Charles W. Emala Sr, MD, professor and vice-chair for research, Department of Anesthesiology, Columbia University College of Physicians & Surgeons, New York, New York, said it’s “critical” to develop a better objective measure of the effectiveness of the REMS program. Along with others, Dr Emala said he wanted the training extended to “the whole healthcare team.”
Committee chairperson, Almut Winterstein, PhD, professor and interim chair, pharmaceutical outcomes and policy, College of Pharmacy, University of Florida, Jacksonville, suggested the training involve pharmacists as well as prescribers as these experts “can play a role in patient education.”
For Raeford E. Brown Jr, MD, professor of anesthesiology and pediatrics, College of Medicine, University of Kentucky, Lexington, a “very important” element of the Blueprint for REMS should be “assessment of success vs failure of the program” that would include things like the number of people who complete the REMS and whether it “changes the way they manage patients.”
Niteesh Choudhry, MD, PhD, associate professor, Harvard Medical School, and associate physician, Brigham and Women’s Hospital, Boston, stressed that “we clearly need a better evaluation strategy to figure out whether this is worth the money.”

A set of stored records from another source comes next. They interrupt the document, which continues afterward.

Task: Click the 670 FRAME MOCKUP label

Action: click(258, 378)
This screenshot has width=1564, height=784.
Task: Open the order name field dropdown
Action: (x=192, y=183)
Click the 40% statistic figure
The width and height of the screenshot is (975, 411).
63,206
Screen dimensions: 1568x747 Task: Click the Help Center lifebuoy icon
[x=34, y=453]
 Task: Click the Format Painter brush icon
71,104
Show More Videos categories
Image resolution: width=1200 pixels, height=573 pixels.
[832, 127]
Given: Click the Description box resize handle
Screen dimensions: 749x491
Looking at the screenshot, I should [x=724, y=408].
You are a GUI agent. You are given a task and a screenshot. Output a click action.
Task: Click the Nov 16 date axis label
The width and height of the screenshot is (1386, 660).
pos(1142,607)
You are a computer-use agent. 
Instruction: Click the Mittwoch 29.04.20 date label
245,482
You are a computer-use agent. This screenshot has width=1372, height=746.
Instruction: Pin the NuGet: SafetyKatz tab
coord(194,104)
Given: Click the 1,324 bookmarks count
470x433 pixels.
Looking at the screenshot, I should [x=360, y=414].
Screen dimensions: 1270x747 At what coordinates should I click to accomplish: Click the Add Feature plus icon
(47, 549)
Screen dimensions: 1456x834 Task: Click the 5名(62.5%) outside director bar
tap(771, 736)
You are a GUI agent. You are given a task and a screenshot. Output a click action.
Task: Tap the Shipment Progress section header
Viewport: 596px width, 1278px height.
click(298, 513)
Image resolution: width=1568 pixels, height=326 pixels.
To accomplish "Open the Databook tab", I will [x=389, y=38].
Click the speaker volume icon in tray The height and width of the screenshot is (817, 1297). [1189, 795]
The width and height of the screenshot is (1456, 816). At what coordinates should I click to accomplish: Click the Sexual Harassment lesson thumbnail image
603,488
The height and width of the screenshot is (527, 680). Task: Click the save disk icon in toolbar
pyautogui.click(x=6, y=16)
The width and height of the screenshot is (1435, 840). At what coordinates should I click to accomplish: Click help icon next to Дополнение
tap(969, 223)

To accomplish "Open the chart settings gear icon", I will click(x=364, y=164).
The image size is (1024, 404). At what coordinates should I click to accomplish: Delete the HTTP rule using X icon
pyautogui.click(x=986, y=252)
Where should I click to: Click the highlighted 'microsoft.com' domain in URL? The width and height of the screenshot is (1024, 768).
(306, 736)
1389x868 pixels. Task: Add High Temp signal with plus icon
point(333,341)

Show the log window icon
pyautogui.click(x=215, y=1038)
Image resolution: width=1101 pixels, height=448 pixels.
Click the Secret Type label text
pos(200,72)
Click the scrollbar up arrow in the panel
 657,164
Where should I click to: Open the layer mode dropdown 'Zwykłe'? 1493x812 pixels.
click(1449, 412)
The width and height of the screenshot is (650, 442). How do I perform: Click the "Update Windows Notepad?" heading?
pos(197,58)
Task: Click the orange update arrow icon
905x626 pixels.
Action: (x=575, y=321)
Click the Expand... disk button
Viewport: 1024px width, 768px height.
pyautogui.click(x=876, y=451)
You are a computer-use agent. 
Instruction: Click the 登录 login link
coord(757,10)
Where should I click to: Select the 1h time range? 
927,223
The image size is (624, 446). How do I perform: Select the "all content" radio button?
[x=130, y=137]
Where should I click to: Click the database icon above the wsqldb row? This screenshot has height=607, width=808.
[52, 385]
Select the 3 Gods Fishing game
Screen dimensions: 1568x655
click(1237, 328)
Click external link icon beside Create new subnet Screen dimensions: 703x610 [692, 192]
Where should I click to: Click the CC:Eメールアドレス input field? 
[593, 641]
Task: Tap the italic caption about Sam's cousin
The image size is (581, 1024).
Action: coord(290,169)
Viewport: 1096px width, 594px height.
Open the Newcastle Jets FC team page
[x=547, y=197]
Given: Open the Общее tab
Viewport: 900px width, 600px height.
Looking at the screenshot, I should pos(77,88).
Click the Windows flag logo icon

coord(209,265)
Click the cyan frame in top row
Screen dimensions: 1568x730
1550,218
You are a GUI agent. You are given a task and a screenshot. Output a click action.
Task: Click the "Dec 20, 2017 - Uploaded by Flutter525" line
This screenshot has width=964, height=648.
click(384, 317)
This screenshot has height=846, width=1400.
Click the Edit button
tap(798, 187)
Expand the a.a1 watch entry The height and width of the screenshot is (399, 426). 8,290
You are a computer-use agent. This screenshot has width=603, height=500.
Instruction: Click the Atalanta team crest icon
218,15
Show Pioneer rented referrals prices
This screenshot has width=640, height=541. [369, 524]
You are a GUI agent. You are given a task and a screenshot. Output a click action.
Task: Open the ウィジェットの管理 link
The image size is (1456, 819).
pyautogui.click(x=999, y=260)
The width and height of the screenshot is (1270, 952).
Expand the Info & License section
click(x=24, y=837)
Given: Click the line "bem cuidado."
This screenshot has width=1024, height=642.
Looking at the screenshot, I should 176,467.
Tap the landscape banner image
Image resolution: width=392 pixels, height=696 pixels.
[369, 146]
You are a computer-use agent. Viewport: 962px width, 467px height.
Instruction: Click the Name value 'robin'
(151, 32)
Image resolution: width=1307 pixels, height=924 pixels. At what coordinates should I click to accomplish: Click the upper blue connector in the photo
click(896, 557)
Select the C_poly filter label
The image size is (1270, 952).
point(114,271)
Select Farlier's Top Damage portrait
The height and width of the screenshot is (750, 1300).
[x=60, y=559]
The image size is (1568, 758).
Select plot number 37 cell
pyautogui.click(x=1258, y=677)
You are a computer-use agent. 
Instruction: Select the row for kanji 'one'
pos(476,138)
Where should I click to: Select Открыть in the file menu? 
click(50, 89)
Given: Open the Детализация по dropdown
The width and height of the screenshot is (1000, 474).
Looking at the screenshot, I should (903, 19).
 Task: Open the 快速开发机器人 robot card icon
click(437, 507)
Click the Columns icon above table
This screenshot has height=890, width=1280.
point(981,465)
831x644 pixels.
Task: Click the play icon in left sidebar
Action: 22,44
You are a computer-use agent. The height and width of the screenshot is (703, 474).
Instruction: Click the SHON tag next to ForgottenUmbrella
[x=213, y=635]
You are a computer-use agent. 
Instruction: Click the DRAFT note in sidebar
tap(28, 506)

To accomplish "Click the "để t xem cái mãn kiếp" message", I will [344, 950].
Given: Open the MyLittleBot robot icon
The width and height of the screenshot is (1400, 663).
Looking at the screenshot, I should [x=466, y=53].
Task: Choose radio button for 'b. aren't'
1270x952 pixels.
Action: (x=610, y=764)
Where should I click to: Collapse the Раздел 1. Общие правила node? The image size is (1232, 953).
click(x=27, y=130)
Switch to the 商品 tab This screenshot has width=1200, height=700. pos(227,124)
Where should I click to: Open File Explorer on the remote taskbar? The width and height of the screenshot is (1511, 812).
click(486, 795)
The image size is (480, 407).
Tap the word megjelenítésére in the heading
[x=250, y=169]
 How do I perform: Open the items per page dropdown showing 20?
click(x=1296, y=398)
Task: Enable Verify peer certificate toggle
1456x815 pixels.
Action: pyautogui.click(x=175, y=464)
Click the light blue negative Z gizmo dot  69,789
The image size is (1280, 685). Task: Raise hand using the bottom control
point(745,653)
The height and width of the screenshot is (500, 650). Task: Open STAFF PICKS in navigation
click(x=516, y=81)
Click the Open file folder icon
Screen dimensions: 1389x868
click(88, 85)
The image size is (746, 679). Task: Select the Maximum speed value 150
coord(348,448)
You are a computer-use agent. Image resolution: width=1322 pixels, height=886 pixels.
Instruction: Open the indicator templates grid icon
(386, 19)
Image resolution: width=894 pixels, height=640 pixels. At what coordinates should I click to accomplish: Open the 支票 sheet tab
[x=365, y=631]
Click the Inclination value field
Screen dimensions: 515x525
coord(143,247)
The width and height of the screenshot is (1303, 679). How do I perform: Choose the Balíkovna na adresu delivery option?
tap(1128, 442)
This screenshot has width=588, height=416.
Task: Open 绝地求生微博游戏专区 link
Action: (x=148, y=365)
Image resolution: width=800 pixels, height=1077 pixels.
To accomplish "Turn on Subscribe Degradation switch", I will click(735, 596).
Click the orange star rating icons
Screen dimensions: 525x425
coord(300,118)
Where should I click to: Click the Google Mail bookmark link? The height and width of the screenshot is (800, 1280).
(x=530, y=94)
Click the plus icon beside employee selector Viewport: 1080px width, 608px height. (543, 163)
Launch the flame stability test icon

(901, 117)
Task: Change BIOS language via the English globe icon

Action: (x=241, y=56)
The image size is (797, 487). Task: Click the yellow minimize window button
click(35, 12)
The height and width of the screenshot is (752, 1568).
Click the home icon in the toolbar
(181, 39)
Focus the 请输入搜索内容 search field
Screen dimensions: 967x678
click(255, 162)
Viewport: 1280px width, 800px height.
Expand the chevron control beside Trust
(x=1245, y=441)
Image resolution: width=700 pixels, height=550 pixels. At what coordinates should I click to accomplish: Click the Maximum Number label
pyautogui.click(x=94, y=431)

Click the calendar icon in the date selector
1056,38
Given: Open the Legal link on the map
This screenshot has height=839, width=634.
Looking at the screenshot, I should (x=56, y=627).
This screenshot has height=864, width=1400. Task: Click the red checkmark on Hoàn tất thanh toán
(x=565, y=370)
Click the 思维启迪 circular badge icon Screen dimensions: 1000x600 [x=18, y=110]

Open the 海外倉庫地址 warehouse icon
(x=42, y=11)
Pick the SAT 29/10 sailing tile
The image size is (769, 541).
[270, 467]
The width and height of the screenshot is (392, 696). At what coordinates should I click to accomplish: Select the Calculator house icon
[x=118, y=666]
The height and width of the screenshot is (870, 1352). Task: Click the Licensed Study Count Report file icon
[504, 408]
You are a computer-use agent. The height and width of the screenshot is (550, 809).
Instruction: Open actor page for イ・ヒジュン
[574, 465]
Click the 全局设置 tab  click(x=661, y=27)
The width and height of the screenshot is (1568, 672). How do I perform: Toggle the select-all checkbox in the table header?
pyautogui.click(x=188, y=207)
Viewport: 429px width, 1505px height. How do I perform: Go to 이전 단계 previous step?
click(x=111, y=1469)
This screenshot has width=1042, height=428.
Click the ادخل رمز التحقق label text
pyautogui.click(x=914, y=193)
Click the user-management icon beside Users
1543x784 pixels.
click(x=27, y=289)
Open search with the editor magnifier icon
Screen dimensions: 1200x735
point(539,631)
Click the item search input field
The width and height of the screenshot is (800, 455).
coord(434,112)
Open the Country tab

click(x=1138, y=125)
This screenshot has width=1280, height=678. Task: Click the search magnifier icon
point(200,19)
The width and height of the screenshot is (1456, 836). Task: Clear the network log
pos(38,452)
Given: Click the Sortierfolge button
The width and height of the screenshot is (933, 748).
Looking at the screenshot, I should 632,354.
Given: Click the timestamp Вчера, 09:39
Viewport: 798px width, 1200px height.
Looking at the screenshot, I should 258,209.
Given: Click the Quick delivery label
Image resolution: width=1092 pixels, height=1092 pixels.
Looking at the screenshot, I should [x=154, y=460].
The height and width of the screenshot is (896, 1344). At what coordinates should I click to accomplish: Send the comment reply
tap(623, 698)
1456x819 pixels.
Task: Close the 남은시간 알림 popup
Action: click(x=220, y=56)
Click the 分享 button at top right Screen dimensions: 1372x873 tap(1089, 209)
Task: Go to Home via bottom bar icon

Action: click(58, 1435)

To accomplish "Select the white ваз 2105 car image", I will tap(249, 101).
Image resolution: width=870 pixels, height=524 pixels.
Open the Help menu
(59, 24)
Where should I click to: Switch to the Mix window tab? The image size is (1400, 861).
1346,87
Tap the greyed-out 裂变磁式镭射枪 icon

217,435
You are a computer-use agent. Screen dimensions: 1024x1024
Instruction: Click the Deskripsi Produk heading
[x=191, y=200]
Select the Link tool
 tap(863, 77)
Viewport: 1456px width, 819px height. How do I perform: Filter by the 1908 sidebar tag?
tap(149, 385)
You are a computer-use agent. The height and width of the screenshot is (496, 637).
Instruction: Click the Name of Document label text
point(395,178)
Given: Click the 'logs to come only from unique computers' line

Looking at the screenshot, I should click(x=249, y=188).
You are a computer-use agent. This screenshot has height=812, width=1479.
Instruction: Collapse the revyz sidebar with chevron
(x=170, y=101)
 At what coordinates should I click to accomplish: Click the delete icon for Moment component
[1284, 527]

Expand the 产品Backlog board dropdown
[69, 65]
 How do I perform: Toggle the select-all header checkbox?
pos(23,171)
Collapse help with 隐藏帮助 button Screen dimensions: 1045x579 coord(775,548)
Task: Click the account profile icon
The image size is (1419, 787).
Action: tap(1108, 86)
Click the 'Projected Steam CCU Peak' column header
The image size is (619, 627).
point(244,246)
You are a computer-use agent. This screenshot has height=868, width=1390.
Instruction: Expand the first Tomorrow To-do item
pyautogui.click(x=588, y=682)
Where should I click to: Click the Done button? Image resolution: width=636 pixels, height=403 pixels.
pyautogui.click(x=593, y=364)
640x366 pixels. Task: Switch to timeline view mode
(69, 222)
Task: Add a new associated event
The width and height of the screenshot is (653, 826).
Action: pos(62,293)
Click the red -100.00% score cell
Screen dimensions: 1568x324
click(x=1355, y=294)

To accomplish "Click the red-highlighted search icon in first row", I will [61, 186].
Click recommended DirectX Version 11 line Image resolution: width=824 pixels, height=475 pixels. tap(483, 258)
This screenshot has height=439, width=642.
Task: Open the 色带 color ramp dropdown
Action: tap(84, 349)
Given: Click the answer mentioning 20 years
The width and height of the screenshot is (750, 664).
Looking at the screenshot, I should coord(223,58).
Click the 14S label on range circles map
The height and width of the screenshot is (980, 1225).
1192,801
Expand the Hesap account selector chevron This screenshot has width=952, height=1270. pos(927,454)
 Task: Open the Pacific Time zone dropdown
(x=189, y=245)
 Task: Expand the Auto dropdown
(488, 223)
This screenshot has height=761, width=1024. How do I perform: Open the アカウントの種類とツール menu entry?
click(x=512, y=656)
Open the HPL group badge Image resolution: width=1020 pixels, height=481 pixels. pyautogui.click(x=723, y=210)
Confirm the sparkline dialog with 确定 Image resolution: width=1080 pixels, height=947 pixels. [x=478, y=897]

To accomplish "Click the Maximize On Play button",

Jeffrey Galinkin, MD, professor of anesthesiology and pediatrics, University of Colorado, and director of pain research, CPC Clinical Research, University of Colorado, favored expanding the educational process to include those who manage pediatric patients.
For Anita Gupta, DO, PharmD, vice-chair, pain medicine, and associate professor, Department of Pain Medicine and Regional Anesthesiology, Drexel University College of Medicine, Hahnemann University Hospital, Philadelphia, Pennsylvania, the delivery of information “should be engaging and digestible” and potentially use “innovative technological solutions” to ensure “a firm, definitive broad public health impact.”
Finally, many members called for a unified message. “It should also be collaborative with all federal agencies and stakeholders to ensure a clear and concise message,” said Dr Gupta.